Quarantacinque millimetri di pioggia in pochi minuti: è successo all’alba di venerdì, appena pochi giorni fa. Beffardamente, il temporale si è scaricato proprio sui quartieri Romiti e su San Benedetto: viale Bologna, via Padulli, via Locchi e via Nervesa, via Pelacano, via Gorizia... un rosario di strade colpite duramente già a maggio. E ancora l’acqua si è rivista in qualche garage o cantina, o affacciata alle porte d’ingresso delle abitazioni, mentre cerca di entrare nelle vite della gente.
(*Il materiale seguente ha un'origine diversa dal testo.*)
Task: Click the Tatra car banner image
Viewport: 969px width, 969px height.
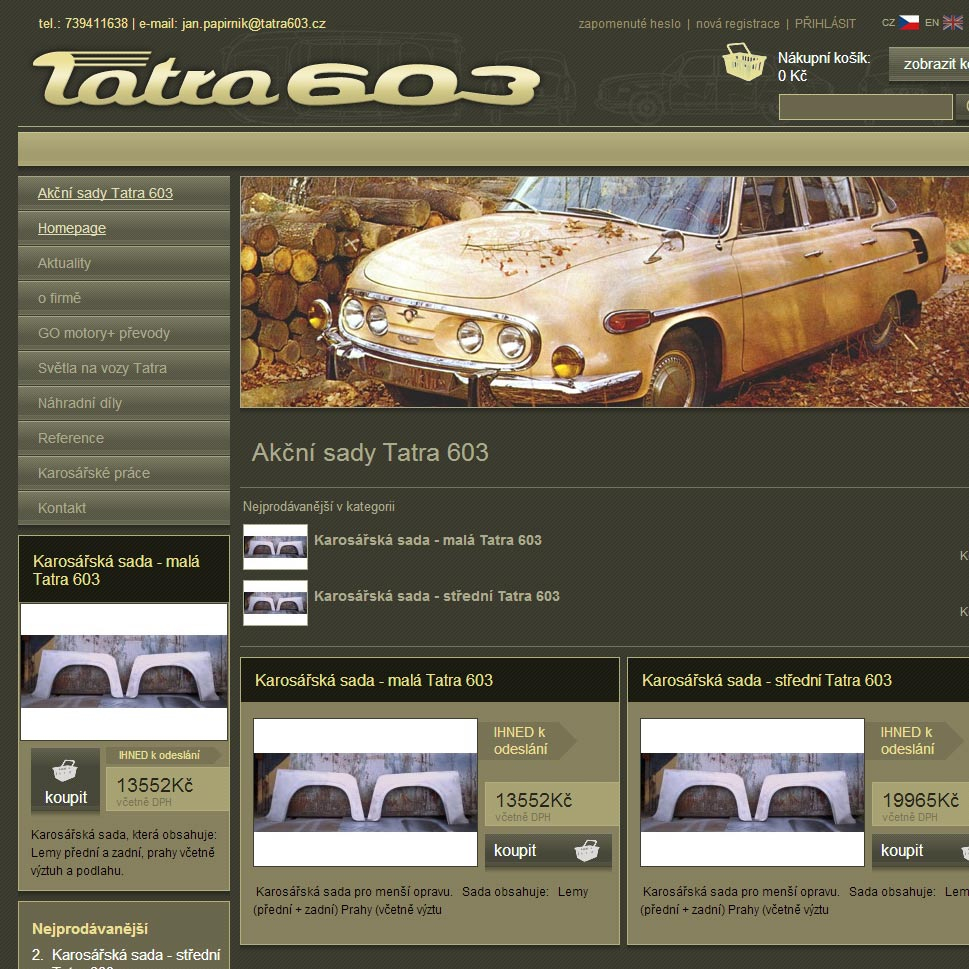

Ancora una volta senza chiedere il permesso.
Il 30 maggio, il capo dello Stato Sergio Mattarella pronunciò in piazza Saffi la parola "ricostruzione". Che evoca asfalto, cemento, strade, ponti. C’è bisogno anche di quelli, naturalmente: basti pensare alle 700 frane di Modigliana, a Ca’ Stronchino, al Trebbio, a Montepaolo, alle Trove. Al senso unico alternato sulla Bidentina all’altezza di Pianetto, frazione di Galeata. Alla casa che crollò già il 2 maggio a Porcentico, una frazione di Predappio. Per tanti altri, l’alluvione ha lasciato segni inferiori. Ma non meno devastanti, almeno nell’animo.
Il Comune di Forlì ha quantificato che tra il 16 e il 17 maggio l’acqua abbia coperto il 40% del territorio comunale, dal Ronco a Villafranca. Tutti e tre i fiumi cittadini sono arrivati al massimo storico della portata. Sono state coinvolte 43mila persone: circa un terzo dei residenti. Non tutti vicini ai fiumi: in campagna sono esondati perfino i fossi. In altri punti la melma è risalita inesorabilmente da scarichi, tubi, pilette. Questo spiega lo stato d’animo dei forlivesi colpiti, oggi: innanzitutto, la paura di ogni pioggia.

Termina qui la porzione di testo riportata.